REQUIREMENT
Copy the data exactly from the line that contains "For every named" through the line that contains "Privacy Policy (452, 2173)", keeping both end lines and leaving out everything else.

DATASET
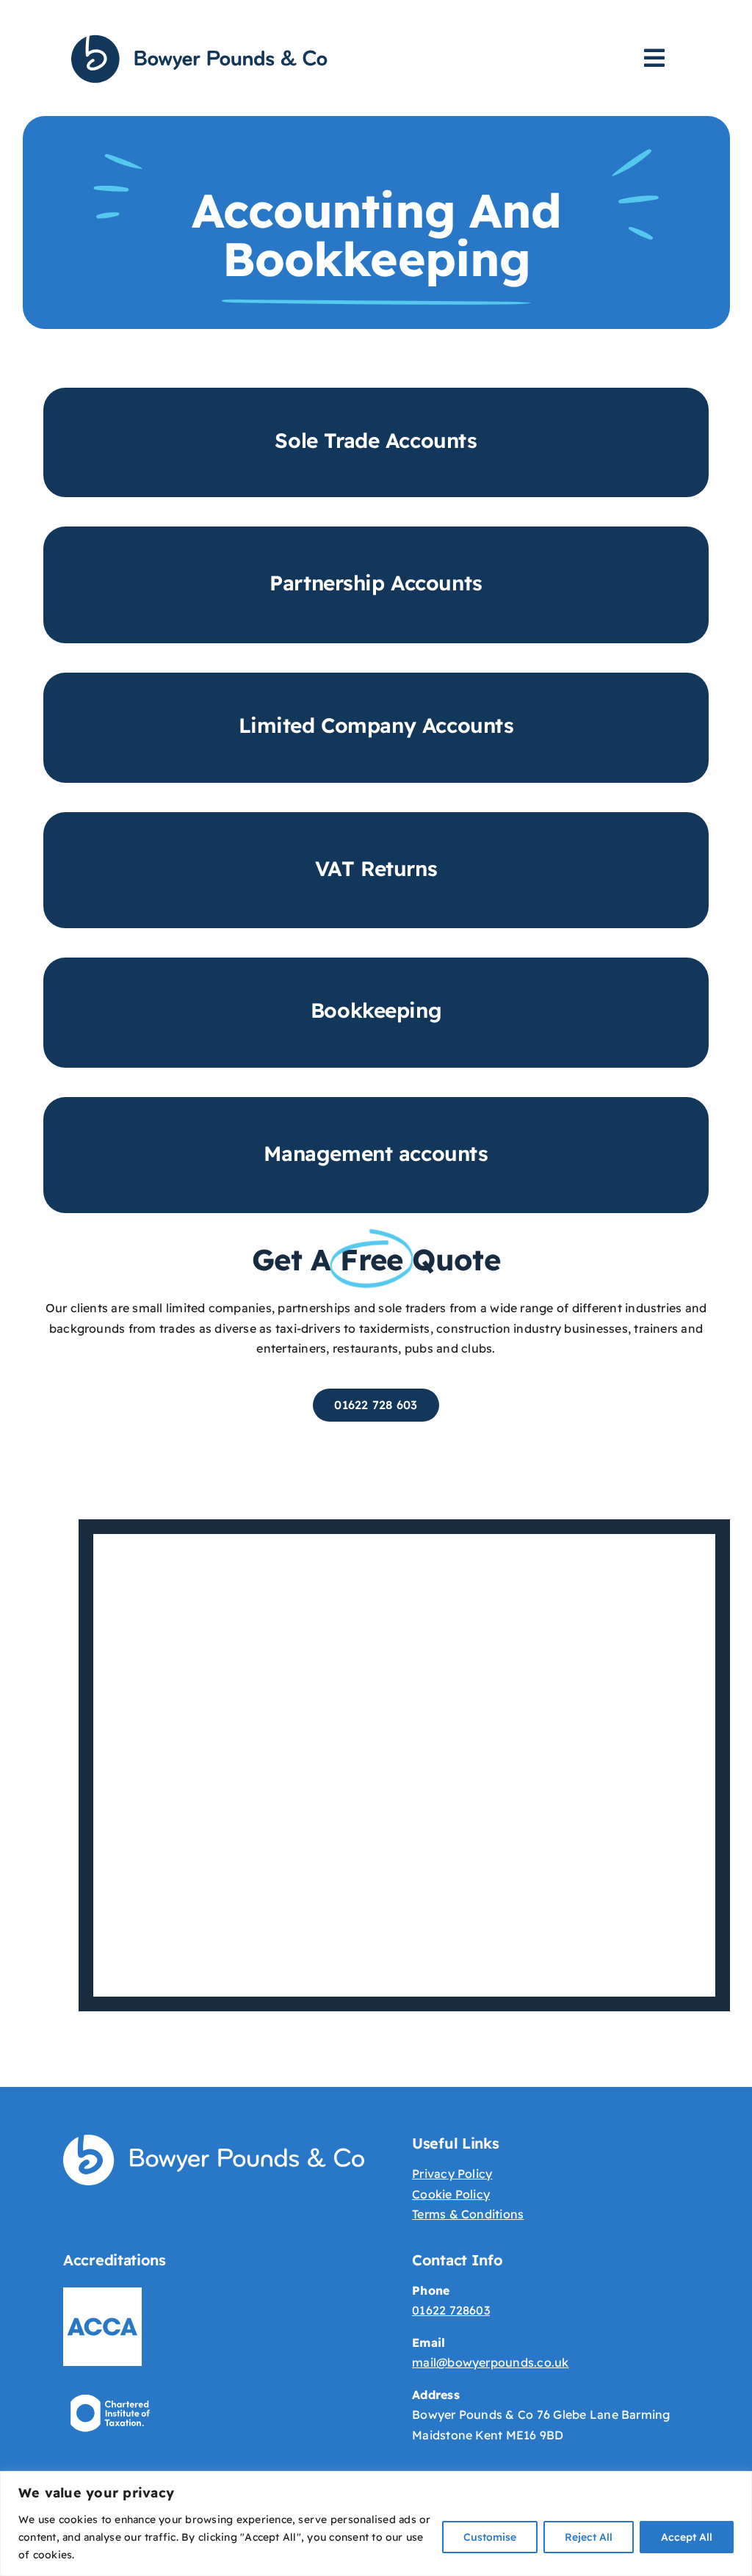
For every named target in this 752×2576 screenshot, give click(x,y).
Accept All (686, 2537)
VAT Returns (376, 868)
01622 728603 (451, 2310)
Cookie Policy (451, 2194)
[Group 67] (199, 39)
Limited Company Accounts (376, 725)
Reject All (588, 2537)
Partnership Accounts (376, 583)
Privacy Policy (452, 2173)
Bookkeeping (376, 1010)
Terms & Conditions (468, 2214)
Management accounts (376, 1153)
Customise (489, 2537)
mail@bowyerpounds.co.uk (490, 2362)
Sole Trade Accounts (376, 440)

---

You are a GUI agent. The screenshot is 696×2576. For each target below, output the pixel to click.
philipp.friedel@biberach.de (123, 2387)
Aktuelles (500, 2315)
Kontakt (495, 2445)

WRITTEN RESPONSE
For every named target in this 752×2576 screenshot, give click(x,y).
Accept All (686, 2537)
VAT Returns (376, 868)
01622 728603 (451, 2310)
Cookie Policy (451, 2194)
[Group 67] (199, 39)
Limited Company Accounts (376, 725)
Reject All (588, 2537)
Partnership Accounts (376, 583)
Privacy Policy (452, 2173)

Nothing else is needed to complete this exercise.